HERB'S VIEWS: I cannot begin to understand the thinking of Herb Larson, who serves as president of the GLAD board of directors. He seems totally unwilling to resolve any of the problems confronting this organization. He complained to his fellow board members that I was a "thorn in the side" of GLAD and added "The fact that he is a good writer doesn't help either." I've been complimented on my writing skills over the years but this is the first time that my "good writing" has been perceived to be a negative thing. Obviously GLAD prefers to deal with critics who cannot write or are not willing to be outspoken and critical. Mr. Larson also seems proud that the board has ignored me. Unfortunately, this is typical of the board's response to everything. They've ignored the need to hire a new CEO, they've ignored their obligation to raise funds, they've ignored the deterioration of the facilities, they've ignored the "five former presidents" and the Deaf Community Alliance. I wonder when they will realize that ignoring things is not a practical approach to resolving problems? Mr. Larson also said about me, "He obviously has no idea what GLAD or the Board has been or is doing. Or what we can do. Or why we cannot do what probably should be done." Well, whose fault is that? GLAD has a Public Relations Director and a Community Relations Director, yet they do an atrocious job of telling their side of the story. Here is my challenge to you, Herb: Take my essay "How to Fix GLAD" and go through it publicly, point by point, and tell us why you can't do what should be done. At the same time, if you are going to accuse me of "telling all sorts of lies that are being printed in so many different publications," would you please have the courtesy to back up this allegation with facts? I challenge you to point out even one thing that I have said about GLAD that is not true. I've made a point to be clear and accurate in my communications and will continue to do so.

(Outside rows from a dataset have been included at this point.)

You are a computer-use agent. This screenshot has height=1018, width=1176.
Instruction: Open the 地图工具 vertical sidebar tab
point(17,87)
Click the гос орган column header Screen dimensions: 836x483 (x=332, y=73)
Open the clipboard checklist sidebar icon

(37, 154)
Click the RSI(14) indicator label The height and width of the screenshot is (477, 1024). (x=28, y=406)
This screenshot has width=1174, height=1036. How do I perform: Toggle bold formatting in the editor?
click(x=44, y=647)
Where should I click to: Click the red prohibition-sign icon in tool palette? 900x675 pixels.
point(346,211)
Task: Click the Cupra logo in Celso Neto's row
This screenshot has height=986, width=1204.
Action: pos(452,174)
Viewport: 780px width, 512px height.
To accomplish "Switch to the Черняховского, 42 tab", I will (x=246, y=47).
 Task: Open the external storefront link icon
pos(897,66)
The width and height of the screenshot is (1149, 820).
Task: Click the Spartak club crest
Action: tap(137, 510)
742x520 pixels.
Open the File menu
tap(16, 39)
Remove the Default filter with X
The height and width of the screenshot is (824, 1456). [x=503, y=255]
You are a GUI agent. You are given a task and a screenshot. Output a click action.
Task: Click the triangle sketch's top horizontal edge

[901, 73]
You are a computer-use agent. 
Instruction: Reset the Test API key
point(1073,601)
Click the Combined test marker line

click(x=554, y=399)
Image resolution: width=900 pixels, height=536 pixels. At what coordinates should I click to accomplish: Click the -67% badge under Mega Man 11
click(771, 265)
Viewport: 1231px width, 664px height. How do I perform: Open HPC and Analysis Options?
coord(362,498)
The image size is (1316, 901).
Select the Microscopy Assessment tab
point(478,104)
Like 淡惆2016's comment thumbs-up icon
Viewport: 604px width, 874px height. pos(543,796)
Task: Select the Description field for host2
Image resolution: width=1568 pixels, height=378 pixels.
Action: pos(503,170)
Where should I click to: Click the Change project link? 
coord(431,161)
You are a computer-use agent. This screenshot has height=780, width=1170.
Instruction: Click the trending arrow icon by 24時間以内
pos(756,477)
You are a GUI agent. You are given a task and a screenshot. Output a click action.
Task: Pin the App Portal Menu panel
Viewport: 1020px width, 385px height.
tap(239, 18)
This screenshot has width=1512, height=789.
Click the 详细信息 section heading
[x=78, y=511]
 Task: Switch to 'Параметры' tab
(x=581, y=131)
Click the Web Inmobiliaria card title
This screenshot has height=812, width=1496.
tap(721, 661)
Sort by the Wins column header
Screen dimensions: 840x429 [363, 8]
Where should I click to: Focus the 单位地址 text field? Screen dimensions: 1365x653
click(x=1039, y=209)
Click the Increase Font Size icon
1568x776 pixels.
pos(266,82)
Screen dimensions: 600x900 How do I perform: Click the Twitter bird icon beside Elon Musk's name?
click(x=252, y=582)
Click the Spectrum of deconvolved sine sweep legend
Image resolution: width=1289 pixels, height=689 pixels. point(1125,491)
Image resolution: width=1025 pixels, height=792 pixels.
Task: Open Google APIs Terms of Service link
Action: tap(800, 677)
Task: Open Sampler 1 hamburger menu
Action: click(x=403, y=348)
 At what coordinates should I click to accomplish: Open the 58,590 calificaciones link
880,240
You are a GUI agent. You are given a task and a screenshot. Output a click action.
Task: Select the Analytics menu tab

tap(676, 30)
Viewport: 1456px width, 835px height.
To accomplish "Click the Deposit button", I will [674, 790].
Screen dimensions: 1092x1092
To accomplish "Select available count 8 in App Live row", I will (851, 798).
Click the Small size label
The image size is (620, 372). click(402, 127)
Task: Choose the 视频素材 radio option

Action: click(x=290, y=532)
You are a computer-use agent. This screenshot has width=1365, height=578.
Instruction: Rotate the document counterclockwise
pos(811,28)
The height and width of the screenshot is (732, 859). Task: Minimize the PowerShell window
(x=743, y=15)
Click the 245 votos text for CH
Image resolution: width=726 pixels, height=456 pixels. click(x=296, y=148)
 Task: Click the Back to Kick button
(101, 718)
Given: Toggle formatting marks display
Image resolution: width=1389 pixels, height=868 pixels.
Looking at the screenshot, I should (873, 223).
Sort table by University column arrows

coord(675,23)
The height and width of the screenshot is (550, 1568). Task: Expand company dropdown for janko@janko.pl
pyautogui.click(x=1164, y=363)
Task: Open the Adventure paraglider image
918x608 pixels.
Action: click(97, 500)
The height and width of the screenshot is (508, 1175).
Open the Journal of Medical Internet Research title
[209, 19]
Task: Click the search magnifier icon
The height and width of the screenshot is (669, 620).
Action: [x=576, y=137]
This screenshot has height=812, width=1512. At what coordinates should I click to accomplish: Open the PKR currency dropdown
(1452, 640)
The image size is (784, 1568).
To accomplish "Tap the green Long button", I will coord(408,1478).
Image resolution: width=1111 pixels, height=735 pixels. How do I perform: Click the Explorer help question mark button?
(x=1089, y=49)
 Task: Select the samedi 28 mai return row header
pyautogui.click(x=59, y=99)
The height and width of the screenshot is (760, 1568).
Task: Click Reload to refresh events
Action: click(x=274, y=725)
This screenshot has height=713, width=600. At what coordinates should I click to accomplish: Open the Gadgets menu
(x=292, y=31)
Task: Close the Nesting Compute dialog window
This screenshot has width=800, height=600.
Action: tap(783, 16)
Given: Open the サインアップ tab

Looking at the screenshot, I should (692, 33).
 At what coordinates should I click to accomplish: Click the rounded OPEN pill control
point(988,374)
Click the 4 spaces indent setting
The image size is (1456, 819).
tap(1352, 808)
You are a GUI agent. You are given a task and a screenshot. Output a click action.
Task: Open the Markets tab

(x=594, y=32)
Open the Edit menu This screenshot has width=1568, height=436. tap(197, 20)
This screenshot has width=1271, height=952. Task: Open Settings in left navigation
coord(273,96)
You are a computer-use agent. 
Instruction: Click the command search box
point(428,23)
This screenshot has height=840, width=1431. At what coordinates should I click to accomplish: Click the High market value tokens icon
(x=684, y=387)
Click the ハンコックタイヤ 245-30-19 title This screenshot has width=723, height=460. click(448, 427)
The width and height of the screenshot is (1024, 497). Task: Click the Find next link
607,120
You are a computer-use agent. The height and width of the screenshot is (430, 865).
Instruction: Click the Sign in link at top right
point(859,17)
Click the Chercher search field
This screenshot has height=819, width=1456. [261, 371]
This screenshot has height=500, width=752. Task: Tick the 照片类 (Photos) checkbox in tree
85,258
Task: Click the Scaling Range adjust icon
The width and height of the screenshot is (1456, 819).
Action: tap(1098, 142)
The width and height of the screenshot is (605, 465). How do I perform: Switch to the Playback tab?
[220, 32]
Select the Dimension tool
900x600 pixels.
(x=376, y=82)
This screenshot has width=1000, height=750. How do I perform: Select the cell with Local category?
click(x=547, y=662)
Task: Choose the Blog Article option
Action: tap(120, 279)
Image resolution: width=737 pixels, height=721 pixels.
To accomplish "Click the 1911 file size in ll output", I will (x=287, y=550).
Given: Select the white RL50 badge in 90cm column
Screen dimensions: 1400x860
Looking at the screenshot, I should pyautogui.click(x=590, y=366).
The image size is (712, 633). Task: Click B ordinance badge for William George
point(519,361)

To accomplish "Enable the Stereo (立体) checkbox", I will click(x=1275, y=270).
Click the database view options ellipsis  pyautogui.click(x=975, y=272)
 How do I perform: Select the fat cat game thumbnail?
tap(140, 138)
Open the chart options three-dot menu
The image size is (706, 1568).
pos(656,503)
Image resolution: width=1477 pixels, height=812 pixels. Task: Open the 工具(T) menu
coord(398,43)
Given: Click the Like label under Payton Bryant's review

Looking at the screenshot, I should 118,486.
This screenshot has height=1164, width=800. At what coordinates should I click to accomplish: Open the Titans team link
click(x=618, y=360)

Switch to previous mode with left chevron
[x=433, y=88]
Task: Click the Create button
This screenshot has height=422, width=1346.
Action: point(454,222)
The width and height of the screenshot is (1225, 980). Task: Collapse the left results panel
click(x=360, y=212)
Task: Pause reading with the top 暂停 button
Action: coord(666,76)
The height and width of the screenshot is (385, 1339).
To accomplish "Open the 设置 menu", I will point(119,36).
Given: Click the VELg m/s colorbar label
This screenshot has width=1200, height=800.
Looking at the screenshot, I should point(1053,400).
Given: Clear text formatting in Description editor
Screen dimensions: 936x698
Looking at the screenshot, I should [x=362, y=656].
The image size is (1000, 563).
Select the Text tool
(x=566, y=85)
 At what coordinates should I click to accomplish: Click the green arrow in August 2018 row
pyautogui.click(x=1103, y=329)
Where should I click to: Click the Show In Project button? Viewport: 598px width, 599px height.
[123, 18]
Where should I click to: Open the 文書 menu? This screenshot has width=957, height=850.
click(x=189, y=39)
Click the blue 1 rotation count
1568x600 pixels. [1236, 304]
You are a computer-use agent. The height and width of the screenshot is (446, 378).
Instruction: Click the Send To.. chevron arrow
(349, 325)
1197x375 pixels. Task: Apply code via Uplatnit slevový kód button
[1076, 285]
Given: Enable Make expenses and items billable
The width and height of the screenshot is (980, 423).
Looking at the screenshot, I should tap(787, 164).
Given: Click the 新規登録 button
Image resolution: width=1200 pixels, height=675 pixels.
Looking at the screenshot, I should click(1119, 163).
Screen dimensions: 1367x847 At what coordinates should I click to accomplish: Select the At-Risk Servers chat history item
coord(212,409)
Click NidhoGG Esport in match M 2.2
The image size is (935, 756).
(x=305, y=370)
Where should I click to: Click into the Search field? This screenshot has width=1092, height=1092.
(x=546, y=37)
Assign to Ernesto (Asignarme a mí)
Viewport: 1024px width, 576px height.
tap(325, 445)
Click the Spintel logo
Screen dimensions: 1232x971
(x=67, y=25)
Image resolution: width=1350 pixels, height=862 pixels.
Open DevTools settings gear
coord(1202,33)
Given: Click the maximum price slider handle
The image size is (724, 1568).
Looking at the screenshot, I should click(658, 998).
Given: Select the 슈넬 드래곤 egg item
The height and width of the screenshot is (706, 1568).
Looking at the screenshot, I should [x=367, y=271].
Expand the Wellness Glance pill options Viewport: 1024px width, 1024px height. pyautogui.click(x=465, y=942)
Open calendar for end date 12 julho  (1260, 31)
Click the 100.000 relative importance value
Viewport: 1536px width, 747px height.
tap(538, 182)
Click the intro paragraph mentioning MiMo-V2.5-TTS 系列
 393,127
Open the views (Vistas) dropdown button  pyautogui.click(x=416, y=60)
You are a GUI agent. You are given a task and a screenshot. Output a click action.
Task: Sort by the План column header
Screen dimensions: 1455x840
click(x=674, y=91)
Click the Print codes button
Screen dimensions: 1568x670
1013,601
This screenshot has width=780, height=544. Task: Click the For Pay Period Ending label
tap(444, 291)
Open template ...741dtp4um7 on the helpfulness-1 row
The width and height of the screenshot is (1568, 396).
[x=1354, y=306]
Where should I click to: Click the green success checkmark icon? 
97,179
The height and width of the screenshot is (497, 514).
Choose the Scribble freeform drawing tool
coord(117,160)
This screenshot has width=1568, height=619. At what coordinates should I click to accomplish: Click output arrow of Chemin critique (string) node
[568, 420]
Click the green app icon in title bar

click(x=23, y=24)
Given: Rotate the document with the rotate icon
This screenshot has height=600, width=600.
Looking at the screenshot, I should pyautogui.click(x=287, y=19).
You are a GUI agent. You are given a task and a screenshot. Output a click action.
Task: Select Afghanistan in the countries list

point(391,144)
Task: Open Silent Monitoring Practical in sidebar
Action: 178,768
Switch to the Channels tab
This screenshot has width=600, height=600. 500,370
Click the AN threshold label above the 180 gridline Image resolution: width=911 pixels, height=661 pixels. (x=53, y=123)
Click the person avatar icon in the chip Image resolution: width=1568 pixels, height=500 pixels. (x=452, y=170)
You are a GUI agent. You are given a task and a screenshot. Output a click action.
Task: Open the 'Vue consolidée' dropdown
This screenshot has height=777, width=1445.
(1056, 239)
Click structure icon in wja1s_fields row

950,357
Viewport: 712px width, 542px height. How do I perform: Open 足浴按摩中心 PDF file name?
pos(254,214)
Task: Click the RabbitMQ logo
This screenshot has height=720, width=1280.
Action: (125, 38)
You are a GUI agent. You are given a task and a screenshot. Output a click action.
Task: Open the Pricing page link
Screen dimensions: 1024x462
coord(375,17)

IN CONCLUSION: I strongly believe that people in the deaf community need to know -- indeed, have the right to know -- the kind of things that go on at GLAD. It is your own tax money that finances this organization and GLAD has an obligation to be accountable to the community it serves. At times I think the whole thing is hopeless, that the problems are so deeply ingrained in GLAD's culture that nothing will ever get this agency straightened out. Yet I continue to reserve the hope that somehow a strong, caring and imaginative leader will emerge and somehow win acceptance from the current board of directors to take the reins of this organization and set it on the right path. Wouldn't that be the best Christmas present for all of us? Meanwhile, I have every intention of remaining a thorn in their side. GLAD in recent years has shown us only too well the importance of having watchdogs and critics on the outside to make sure the general community knows what is going on. It's funny -- they call themselves GLAD, but in reality their services are bad, their people are mad, and the whole thing is just, well, really very sad.